Written by Pam Preedy.

We all have our favourite coffee shop.  Which is yours? Starbucks, Costa or one of the speciality coffee emporia?  They are proliferating everywhere.

Coffee shops are ‘popping up’ throughout the Bromley borough. In the last few months three new shops have opened up in Bromley; Gail’s, Bread Ahead and the Black Sheep Coffee shop, have opened in the pedestrianised area near the Metro Bank in Bromley, often next door to established shops such as Café Nero and Pret.  In Beckenham the shops along the High Street from Beckenham Junction Station, opposite St George’s Church, is a mecca for them.

Once you arrive at the venue of choice you are faced with further choices: Americano, latte, cappuccino; with or without caffeine. Then, there is the variety of milks: oat milk, various nut milks including coconut and hazel.  They try to please all tastes.  From Beckenham to Bromley, Orpington to Petts Wood and Chislehurst, wherever two or three shops come together, there is likely to be a shop selling coffee.

Coffee can be traced back through the centuries to the ancient coffee forests of the Ethiopian plateau.  There are various stories about how the coffee bean gained Kudos for its energy-giving qualities and, when turned into a drink in a monastery, would sustain the monks through long hours of evening prayer.

Gradually the popularity of coffee made its way north and east to the Middle East.  The first coffee house is thought to have opened in 1550 in Constantinople (Istanbul), poised to enter Europe and ultimately England.  Coffee houses became taverns without the alcohol and provided social activities, such as conversation, and listening to music and watching various performers, but most of all to keep up with the current news.  There were those, such as a Venetian clergyman, who dubbed it the “bitter invention of Satan” in 1615.  Pope Clement VIII decided to taste it and found it so satisfying that he gave it papal approval.

Importers Tea & Coffee House, Bromley (c.1980s)

Coffee houses in Constantinople became important centres for the exchange of information and became known as “Schools of the Wise.”  In England they were known as “penny universities” because, for the price of a penny, one could purchase a cup of coffee and engage in stimulating conversation.  By the middle of the 17th century, it was seen that the quality of the work improved by those who had switched from tea to coffee.  there were over 300 coffee houses in London, many of which attracted like-minded patrons; merchants, brokers and artists.  Many businesses grew out of the Edward Lloyd Coffee House.  It was also a place for spies to hear ‘interesting pieces’ of information for their spy-masters because the patronage was fluid and there was plenty to overhear.

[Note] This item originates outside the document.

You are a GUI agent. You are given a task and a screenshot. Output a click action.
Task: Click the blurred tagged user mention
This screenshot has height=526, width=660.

In 1714, the Mayor of Amsterdam presented a young coffee seedling to King Louis XIV which was planted in the Royal Botanical Gardens of Paris.  In 1723, a young naval officer Gabriel de Clieu received a seedling and braved horrendous weather, a sabotage attempt to destroy the seedling and a pirate attack to get it to Martinique where it thrived, and is thought to have led to the proliferation of over 18 million trees.

At first the Americans favoured tea, but in 1773 the colonists revolted against the heavy tax on it – the Boston Tea Party.  they quickly changed their habits.  Thomas Jefferson (3rd American President 1801 – 1808) referred to “Coffee: the favourite drink of the civilised world.”

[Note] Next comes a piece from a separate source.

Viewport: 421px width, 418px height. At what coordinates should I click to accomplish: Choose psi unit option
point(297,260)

It is interesting to look at the popularity of coffee in Bromley & Beckenham areas.  The Bush Directory (Street) Directory for 1900 records two Coffee Taverns and five Coffee Houses: in Chatterton Road, East Street, Simpsons Road and Palace Road, often run by ladies and therefore not considered a commercial venture.

By 1924 Kelly’s Directory recorded only two: Chatterton Road and Palace Road.  By the 1940s, there were only two real coffee shops in Bromley, Wilsons (Above Robert Dyas) and the Importers Retail Salesroom Ltd ( now Carpet Right).  

The 1902 Thornton’s Directory for Beckenham records a Mrs Alleeson’s coffee rooms at 42 Chancery Lance.  By 1911 she had clearly branched out and expanded into 13a Wickham Road.  In 1902 Henry Clarke was running a coffee tavern at 55 Parish Lane as was George Heard at 17 Croydon Road, Elmers End.  By the 1911 the popularity of coffee shops, it seems, had dwindled.

However, the coffee habit is again becoming increasingly popular, brought into Britain from America.  It’s a place to socialise with friends, conduct work meetings, read, buy snacks and choose ‘eat-in’ or ‘take-way’ refreshments!

Importers Tea & Coffee House, Bromley (c.1970s)
Importers Tea & Coffee House, Bromley (c.1980s)

Originally published in Life in Bromley magazine (Issue 23, January 2024)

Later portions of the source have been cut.